### Exercise
Set down exactly the lines from the one containing "Viewport: 675px width, 423px" to the final line of the records below, with every picture omitted.

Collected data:
■ ■ ■
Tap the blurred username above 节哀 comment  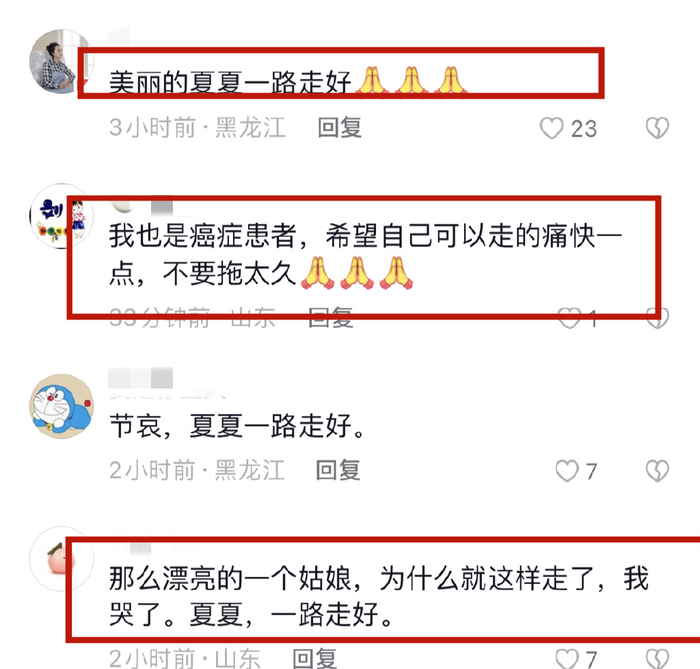pyautogui.click(x=141, y=378)
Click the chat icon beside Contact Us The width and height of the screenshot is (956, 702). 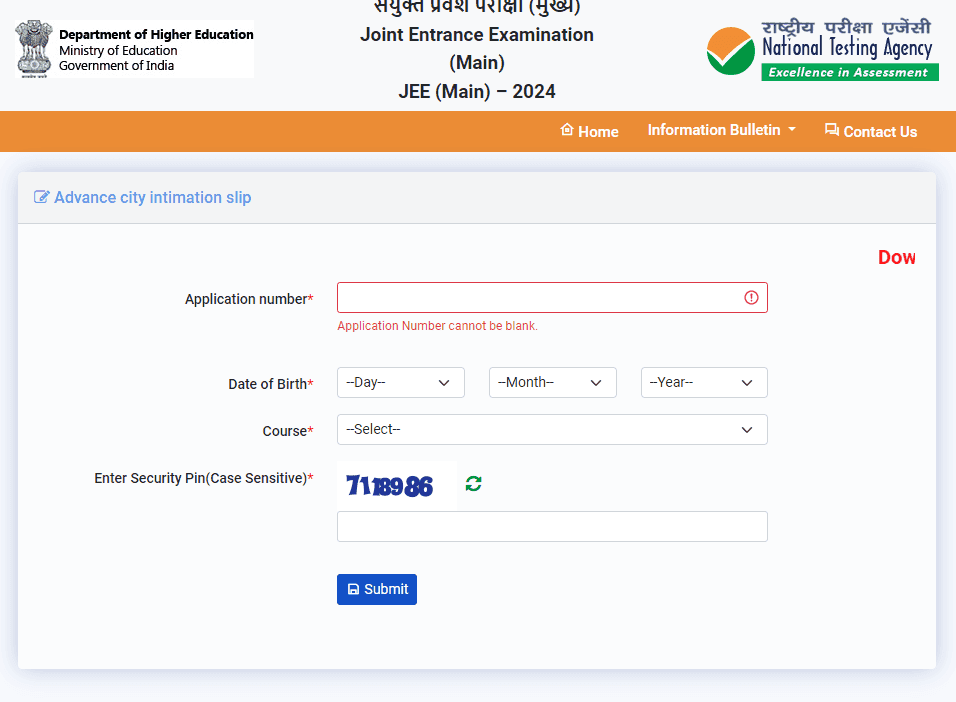pyautogui.click(x=831, y=130)
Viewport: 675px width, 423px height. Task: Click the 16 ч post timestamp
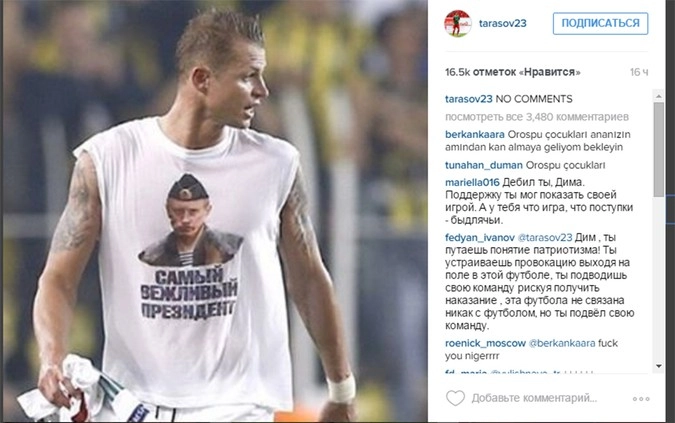point(639,72)
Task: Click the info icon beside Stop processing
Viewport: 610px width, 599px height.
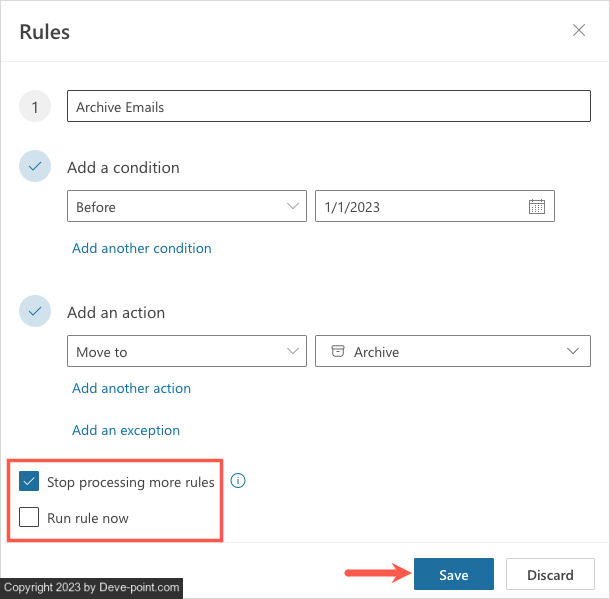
■ ■ ■
### Solution to this exercise
Viewport: 675px width, 423px height. Task: Click the 16 ч post timestamp
point(639,72)
Task: Click the info icon beside Stop processing
Viewport: 610px width, 599px height.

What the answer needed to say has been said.